New Yorkers have been willing to put up with a lot of character flaws in their mayors. In recent years, the city has mostly tolerated and even embraced bullies (Ed Koch, Rudy Giuliani), a plutocrat who regularly flew to Bermuda on weekends (Mike Bloomberg), and a guy with a stubborn attachment to his YMCA workout routine (Bill de Blasio). We reelected all of them.
But what about when the leader of the greatest city in the world is willing to humiliate himself? For the likes of President Donald Trump?
At 3 a.m. last Monday, Mayor Eric Adams hustled into a city-owned car and was chauffeured to Washington, DC. For weeks, the mayor’s camp had been trying to secure him an invitation to Trump’s inaugural. Alas, hope appeared to have been lost: Seven minutes after midnight on January 20, the mayor’s press office e-mailed out a schedule with Adams set to attend two morning events celebrating Dr. Martin Luther King Jr.’s birthday, annual staples for any serious citywide elected official.
And then—a miracle! A pre-dawn call from New York real estate developer turned Trump’s Middle East envoy Steven Witkoff! Followed by the mayor’s dash down I-95! All so Adams could… sit in an overflow room with Jake Paul and Conor McGregor.
The next day, at his weekly City Hall press conference, Adams attempted to rationalize this suck-uppery by saying he was acting in the spirit of Dr. King, and that he was solely concerned with working in the city’s interests by offering Trump honey instead of vinegar. “I’ve said it before, I’m not going to be warring with the president. I’m going to be working with the president. And that’s my responsibility as the mayor,” Adams said, growing somewhat testy. “Dr. King’s dream is not in Brooklyn or New York City. He clearly stated we have to put partisan politics to the side to deal with the issues that are facing the country.” So when the mayor, a proud former police officer, was asked about Trump pardoning people convicted of assaulting cops on January 6, he demurred. When asked about potential immigration raids and Trump’s plans to end birthright citizenship, he dodged. Adams said he would offer Trump any criticism in private—if he has any criticism to offer.

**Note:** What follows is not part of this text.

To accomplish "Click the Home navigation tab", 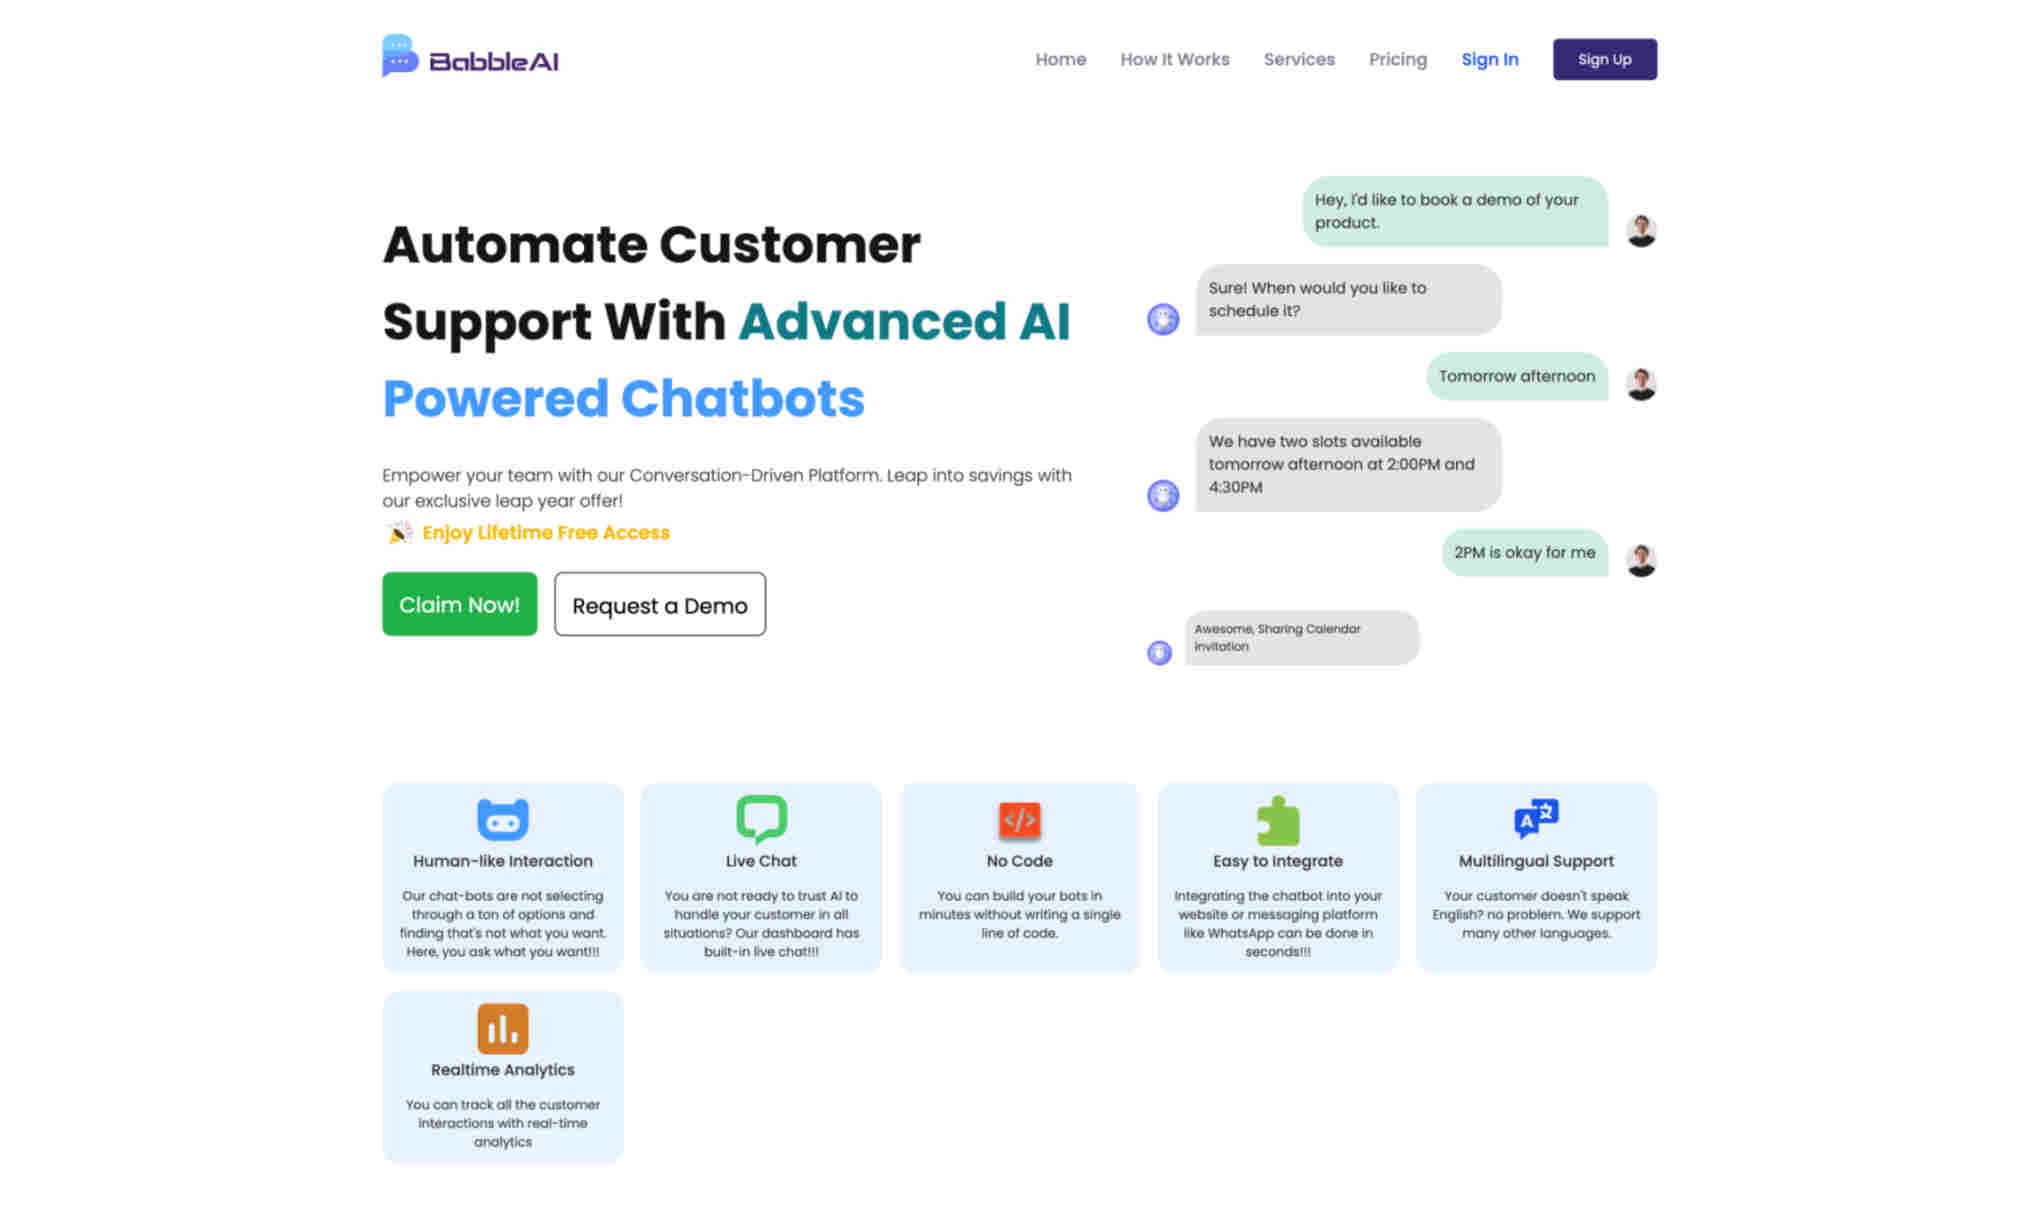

That posture might be borderline credible if not for the fact that three days before the inauguration Adams flew to Mar-a-Lago for a sitdown with Trump. And that the mayor faces a federal trial in April on corruption charges. (He has pleaded not guilty.) “He is completely focused on staying out of jail,” says Howard Wolfson, a political strategist for former mayor Bloomberg. “Everything else is subsidiary or downstream from that. The idea of being reelected is not at all what animates his activity.”
Asked for comment, a City Hall spokesman pointed to Adams’s interview this week with Stephen A. Smith, in which the mayor said his Florida lunch with Trump was about recouping city money spent on the migrant crisis, not any potential pardon: “It would be irresponsible for me not to go down and speak with the president.”
Yet Adams has increasingly given the impression that he has abandoned any hope of winning the Democratic primary this June unless Trump makes the mayor’s legal problems go away. Which may well be a rational political calculation. As of the last publicly available filing in early October, Adams had $3.1 million in his campaign account, but his fundraising plunged after he was indicted in September, and in mid-December, New York’s campaign finance board denied him access to another $4 million in matching public money. As of last week, his legal defense fund was $735,000 in debt. The numbers in public polls have been chilling: Adams drew just 6% in one survey, and another purported to show him attracting just 18% of his base, Black voters, if the field includes ex-governor Andrew Cuomo.
As grim as that picture may be, Adams needs to at least keep acting like he’s a viable contender to be mayor again. Trump, as he does not hesitate to proclaim, has no interest in so-called has-beens and losers. “Whether Adams is really running or not, he certainly has to appear to be running to get a pardon,” says Chris Coffey, a Democratic strategist who advised Andrew Yang in the 2021 mayoral primary. “A mayor on his way out the door is much less valuable to the incoming administration. But I still think public safety matters more in a New York primary than pardon politics.”